Yeni Konga Ala Kula Awang,Gatot Irawan Sarosa
RSUP dr Kariadi Department of Pediatrics, Faculty of Medicine, Diponegoro UniversityDr Kariadi Hospital, Semarang, Indonesia
Background : Prematurity is well known to be associated with higher rates of neonatal hypoglycemia. The aim of this study was to detect the incidence and the risk factors of hypoglycaemia in preterm newborn. Early identification of hypoglycemia risk factors are important for long term outcomes.
Material : We conducted a case control study. Medical record of preterm infants (<37 weeks of gestational age), admitted to Kariadi Hospital Semarang between January and December 2017 were retrospectively reviewed. The diagnosed of neonatal hypoglycemia was based on clinical manifestation and laboratory examination. Hypoglycemia was defined as blood glucose levels < 47 mg/dL with in 48 hours of life. Statistic analysis was peformed by using Pearson chi – square test and multivariate analysis.

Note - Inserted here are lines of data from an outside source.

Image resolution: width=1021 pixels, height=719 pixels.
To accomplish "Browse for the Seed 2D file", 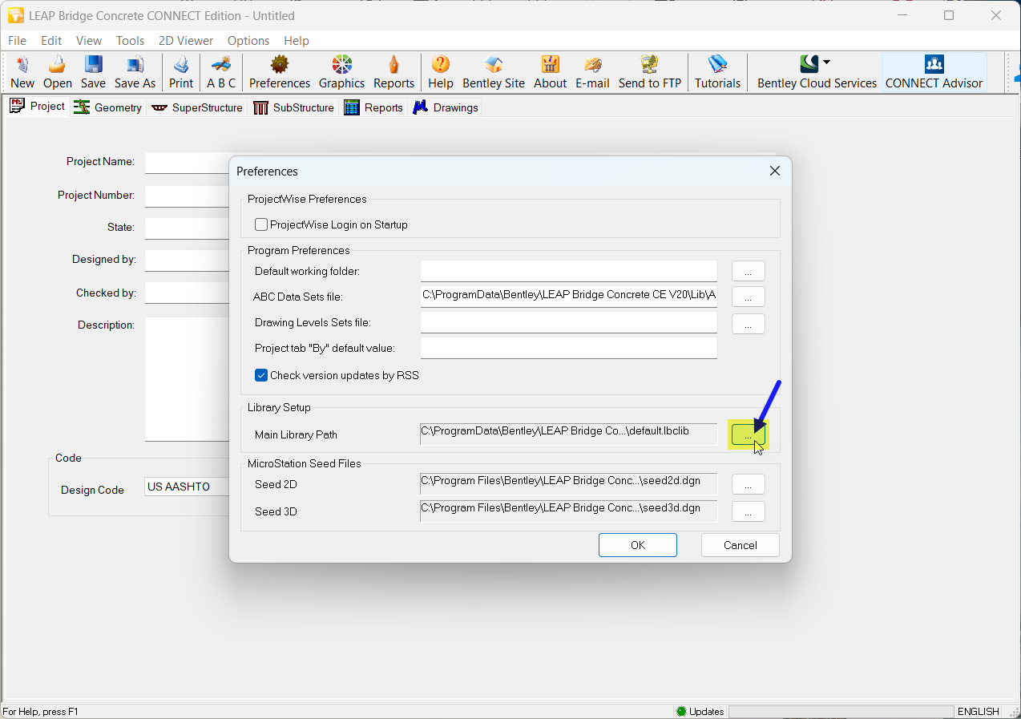I will tap(748, 484).
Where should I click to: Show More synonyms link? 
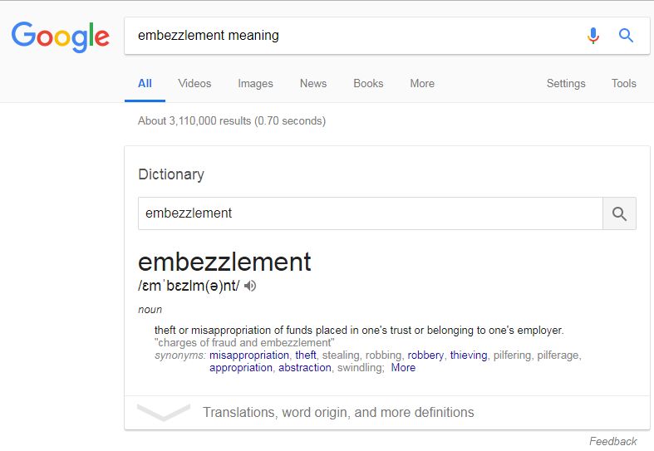point(403,368)
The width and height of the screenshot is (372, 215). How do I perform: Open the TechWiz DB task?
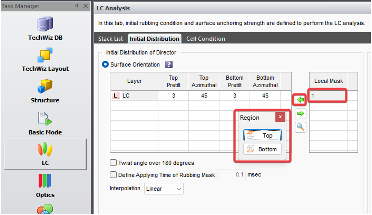click(x=45, y=28)
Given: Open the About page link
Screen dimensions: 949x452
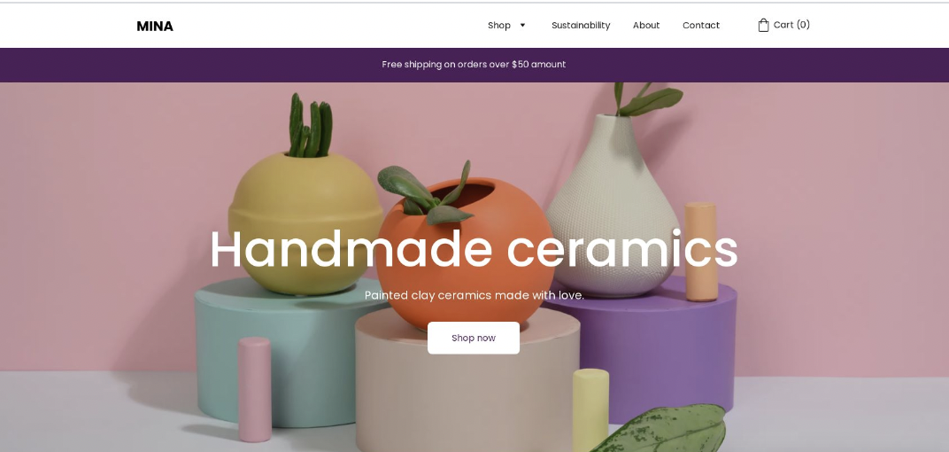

Results : There were 244 preterm newborn, 66 (27%) pretem newborns were found have hypoglycemia. Among the preterm newborn with hypoglycemia : 31 (47%) were boys and 35 (53%) were girls, 16 (24.2%) were born from high risk mother, 38 (57.6%) moderate to late preterm, 43 (65.2%) were multiple gestational, 30 (45.5%) with preeclampsia/eclampsia, 39 (59.1%) were born by sectio caesaerean, 45 (68.2%) were appropriate gestational age. Thirty eights (57.6 %) were low birth weight, 33 (50%) were vigorous baby and 9 (13.6%) were twins. We found preeclampsia/eclampsia (OR 2.83; CI 95% = 1.34 – 6.013) and small for gestational age (OR 4.56; CI 95% = 1.42 – 14.59) were statistically different between case group and control group. Normal birth weight was found as a protective factor. Multivariate analysis disclosed that small for gestational age was significantly predominant associated with hypoglycemia in preterm newborn.
Conclusions : Small for gestational age was significantly risk factor associated with hypoglycemia in preterm newborn.